Three decades later, the Seminoles (1-2, 1-1) play host to the 13th-ranked Hurricanes (3-0, 1-0) on Saturday at 3:30 p.m. and the only thing Fisher knows for certain is that he and every other college coach doesn’t have to make the gut-wrenching call Bowden did that day. Overtime came to college football 21 years ago and with less than a minute to play, in the same situation, Fisher and every other coach would have sent in the extra-point team.

The debate over whether Bowden should have accepted a tie or gone for the win continues to be a part of the lore of that 1987 game, easily the biggest of the 66-year history of the rivalry that remains unmatched for its ebb and flow, and the breadth of the talent on both sides.

And after McManus threw an 18-yard touchdown pass to Raines graduate Ronald Lewis with 42 seconds left, Bowden had what has since proven to be the biggest in-game decision in his coaching career.

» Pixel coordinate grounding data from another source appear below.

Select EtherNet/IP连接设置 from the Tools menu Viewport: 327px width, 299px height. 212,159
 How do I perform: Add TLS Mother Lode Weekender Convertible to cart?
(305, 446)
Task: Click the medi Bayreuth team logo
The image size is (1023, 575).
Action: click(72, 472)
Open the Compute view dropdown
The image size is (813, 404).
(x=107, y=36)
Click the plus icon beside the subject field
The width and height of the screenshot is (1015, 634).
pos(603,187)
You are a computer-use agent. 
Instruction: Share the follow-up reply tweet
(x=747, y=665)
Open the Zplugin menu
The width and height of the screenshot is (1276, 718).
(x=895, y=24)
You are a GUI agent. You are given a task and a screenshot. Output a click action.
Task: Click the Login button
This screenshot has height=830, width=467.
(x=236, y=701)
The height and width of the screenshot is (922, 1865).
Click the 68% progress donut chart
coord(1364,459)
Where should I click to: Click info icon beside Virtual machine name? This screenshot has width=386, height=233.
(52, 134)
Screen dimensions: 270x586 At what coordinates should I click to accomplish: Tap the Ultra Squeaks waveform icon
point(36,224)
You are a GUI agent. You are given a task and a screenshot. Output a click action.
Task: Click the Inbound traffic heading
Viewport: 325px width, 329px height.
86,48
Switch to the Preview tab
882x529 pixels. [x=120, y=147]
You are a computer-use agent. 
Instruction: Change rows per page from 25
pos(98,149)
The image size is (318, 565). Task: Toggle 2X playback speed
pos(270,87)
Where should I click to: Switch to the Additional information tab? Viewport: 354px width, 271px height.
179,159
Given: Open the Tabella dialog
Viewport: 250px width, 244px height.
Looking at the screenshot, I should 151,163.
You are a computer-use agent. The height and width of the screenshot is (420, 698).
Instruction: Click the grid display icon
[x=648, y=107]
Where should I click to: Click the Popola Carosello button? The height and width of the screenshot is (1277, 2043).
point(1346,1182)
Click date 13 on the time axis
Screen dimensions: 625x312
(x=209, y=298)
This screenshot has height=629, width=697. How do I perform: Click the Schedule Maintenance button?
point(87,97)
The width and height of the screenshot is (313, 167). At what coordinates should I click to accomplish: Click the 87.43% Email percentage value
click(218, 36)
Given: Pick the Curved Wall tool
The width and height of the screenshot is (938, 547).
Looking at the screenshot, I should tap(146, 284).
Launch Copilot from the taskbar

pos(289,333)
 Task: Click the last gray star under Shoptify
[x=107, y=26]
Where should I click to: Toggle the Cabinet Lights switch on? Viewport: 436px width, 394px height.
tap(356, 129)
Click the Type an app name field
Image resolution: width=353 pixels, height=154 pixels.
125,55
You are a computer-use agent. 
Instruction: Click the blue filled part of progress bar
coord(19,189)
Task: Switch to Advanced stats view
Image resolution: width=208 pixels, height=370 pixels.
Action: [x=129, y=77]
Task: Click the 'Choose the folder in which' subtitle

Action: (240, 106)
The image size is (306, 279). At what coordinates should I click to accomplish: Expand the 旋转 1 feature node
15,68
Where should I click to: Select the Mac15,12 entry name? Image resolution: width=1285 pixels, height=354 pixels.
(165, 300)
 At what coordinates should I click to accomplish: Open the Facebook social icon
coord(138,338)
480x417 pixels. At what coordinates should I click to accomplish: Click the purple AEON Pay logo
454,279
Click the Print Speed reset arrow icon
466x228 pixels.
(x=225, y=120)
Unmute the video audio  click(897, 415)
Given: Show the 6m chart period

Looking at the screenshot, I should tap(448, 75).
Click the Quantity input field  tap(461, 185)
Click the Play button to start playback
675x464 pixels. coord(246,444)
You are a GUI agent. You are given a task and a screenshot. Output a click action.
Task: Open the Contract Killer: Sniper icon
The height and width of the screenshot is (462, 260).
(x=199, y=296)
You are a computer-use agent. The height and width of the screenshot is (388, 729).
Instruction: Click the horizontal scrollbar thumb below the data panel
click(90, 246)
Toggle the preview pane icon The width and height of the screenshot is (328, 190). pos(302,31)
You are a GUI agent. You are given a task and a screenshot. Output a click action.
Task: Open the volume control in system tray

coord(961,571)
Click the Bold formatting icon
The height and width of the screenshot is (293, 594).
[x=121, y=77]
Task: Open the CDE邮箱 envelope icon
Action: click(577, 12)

There’s no question where the players stood.

“There’s no way we wanted to tie them,” said wide receiver Lawrence Dawsey, now the FSU wide receivers coach. “Coach Bowden did what the players wanted him to do. We wanted to try and win the game.”

“Unanimous,” said another FSU assistant who played in the game, defensive line coach Odell Haggins, said what the result would be if there had been time to take a vote.

Bowden said he only had to see the faces of his offensive players as they came off the field when the kicking unit ran onto the field.

“I could tell what they wanted to do,” Bowden said during a recent phone interview. “They were disappointed.”

Bowden called timeout and sent the offense back onto the field. McManus rolled to the right and lofted a pass to Carter, who had led the team with four receptions that day, but he was double-covered and McDowell batted the ball down.

Former Miami quarterback and now Hurricanes coach Mark Richt, who will make his first visit to Tallahassee since he was on the FSU staff from 1987 to 1999, was a graduate assistant on the FSU staff and said UM out-guessed the ‘Noles on the two-point play.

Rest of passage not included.